> _Brief_
Read the records beneath this task and copy every line that contains the string "will".

•••••

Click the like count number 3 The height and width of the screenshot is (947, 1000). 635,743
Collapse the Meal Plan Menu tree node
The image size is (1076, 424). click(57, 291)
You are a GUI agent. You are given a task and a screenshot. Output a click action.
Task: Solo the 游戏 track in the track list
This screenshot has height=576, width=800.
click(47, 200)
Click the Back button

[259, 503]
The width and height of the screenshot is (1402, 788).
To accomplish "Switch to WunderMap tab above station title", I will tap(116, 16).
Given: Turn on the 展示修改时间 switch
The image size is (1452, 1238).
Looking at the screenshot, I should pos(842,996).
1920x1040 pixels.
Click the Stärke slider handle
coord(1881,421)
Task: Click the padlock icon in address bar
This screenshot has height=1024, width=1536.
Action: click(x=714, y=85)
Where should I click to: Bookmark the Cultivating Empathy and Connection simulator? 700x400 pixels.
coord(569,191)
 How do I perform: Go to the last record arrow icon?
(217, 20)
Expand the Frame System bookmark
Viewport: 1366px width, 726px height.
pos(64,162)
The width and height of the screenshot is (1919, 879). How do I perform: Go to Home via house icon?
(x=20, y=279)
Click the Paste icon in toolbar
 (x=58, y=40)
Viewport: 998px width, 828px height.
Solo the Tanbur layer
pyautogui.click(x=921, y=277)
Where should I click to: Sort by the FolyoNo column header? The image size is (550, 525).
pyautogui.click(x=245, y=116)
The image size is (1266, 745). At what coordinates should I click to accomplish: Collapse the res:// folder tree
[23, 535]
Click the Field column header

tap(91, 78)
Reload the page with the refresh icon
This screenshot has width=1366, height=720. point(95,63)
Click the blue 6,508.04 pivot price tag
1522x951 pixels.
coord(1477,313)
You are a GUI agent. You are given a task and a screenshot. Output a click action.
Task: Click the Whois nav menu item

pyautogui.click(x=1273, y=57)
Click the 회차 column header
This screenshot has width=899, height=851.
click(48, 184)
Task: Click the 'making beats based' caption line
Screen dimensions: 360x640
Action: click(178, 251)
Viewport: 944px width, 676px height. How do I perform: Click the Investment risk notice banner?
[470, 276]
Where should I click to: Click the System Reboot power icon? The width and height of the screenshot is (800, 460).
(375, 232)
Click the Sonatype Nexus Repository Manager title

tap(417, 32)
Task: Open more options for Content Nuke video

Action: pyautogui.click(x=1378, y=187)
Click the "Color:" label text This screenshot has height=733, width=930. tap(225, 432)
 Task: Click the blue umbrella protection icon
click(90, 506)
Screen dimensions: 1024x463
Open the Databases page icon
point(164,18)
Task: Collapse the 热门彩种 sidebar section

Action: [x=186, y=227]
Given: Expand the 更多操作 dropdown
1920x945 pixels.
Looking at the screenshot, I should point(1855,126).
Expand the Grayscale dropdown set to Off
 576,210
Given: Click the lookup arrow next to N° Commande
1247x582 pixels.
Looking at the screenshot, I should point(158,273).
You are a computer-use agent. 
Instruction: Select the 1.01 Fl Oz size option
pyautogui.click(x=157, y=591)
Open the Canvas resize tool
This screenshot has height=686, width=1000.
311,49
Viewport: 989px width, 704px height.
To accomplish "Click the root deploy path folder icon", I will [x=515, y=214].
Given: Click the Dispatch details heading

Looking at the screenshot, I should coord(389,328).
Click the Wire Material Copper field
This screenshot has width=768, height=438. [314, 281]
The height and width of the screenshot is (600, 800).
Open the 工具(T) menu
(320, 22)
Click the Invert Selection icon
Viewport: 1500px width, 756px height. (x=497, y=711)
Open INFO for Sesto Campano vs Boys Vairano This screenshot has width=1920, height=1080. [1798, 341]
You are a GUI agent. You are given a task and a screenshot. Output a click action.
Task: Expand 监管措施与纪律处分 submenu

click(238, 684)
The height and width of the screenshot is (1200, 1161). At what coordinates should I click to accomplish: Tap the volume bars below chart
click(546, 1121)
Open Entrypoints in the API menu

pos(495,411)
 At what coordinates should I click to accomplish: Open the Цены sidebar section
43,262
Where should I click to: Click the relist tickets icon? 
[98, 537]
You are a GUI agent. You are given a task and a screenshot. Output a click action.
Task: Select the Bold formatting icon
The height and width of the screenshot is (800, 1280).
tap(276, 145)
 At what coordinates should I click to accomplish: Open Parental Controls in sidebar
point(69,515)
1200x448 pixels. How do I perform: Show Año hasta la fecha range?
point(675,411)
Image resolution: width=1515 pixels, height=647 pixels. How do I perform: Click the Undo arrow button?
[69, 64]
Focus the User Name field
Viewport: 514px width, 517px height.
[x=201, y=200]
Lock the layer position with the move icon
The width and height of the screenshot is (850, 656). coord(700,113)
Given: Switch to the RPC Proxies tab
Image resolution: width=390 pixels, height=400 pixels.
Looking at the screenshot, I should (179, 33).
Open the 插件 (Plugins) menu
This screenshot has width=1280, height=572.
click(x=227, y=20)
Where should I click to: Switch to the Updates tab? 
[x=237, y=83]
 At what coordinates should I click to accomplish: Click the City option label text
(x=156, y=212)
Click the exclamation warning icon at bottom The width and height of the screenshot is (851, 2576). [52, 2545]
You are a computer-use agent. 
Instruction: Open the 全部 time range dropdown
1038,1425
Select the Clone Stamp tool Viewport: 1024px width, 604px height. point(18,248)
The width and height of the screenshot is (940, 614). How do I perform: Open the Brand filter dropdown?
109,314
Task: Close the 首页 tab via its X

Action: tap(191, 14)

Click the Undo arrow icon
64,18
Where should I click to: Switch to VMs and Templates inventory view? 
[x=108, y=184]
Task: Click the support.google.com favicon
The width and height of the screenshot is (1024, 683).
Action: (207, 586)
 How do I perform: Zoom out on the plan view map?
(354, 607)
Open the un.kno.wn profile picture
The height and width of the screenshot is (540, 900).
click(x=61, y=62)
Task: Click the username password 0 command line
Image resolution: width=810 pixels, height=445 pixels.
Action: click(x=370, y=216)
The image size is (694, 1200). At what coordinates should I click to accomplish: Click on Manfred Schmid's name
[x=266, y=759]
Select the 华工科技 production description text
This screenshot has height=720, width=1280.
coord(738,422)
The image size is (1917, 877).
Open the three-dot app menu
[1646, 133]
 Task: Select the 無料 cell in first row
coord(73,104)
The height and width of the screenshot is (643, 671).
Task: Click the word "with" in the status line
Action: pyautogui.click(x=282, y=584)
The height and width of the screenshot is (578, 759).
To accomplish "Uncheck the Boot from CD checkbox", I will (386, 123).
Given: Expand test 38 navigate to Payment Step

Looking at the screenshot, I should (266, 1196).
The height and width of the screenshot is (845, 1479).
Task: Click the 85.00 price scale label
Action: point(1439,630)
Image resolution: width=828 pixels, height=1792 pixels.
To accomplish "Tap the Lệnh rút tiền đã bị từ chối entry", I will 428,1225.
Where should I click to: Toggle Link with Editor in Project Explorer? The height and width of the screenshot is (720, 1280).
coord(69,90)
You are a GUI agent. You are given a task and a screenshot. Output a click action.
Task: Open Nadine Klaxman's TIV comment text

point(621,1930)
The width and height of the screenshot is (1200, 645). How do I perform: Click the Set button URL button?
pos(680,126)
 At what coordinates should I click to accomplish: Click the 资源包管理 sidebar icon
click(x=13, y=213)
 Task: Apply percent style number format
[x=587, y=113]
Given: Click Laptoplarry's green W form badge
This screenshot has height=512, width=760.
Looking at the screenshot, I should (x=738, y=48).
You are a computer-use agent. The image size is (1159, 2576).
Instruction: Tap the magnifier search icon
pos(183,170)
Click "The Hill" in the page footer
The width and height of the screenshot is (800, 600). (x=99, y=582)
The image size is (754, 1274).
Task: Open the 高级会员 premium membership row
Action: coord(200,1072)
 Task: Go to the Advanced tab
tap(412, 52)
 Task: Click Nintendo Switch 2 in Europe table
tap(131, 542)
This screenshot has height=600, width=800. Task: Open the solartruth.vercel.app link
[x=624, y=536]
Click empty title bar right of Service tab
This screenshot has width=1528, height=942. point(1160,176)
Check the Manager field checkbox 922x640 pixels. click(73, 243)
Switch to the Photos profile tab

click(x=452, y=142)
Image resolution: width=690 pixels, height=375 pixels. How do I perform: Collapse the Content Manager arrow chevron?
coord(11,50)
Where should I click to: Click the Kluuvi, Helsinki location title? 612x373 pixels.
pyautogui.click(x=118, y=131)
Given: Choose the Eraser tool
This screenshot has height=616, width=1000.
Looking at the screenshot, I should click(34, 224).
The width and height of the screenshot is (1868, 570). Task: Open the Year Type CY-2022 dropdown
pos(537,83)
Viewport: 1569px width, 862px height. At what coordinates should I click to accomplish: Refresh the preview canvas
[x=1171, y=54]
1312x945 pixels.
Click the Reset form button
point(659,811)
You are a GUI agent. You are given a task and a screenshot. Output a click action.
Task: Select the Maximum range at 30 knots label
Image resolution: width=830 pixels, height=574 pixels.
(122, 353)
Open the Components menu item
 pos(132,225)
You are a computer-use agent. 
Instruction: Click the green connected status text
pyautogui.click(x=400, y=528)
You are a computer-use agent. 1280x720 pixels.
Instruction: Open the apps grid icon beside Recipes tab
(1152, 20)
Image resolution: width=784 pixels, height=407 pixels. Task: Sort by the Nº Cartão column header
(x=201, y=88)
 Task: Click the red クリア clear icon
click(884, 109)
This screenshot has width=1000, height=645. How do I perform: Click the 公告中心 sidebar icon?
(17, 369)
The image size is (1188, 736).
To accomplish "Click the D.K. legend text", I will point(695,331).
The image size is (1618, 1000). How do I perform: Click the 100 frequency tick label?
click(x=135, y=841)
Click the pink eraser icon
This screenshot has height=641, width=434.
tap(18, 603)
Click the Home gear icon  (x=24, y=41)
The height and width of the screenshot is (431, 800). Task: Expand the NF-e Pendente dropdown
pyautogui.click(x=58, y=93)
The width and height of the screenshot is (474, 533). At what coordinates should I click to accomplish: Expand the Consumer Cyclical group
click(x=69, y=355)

•••••

> _Answer space_
To accomplish "Switch to WunderMap tab above station title", I will tap(116, 16).
To accomplish "Click the root deploy path folder icon", I will [x=515, y=214].
To accomplish "Uncheck the Boot from CD checkbox", I will (386, 123).
To accomplish "Tap the Lệnh rút tiền đã bị từ chối entry", I will 428,1225.
To accomplish "Click the D.K. legend text", I will point(695,331).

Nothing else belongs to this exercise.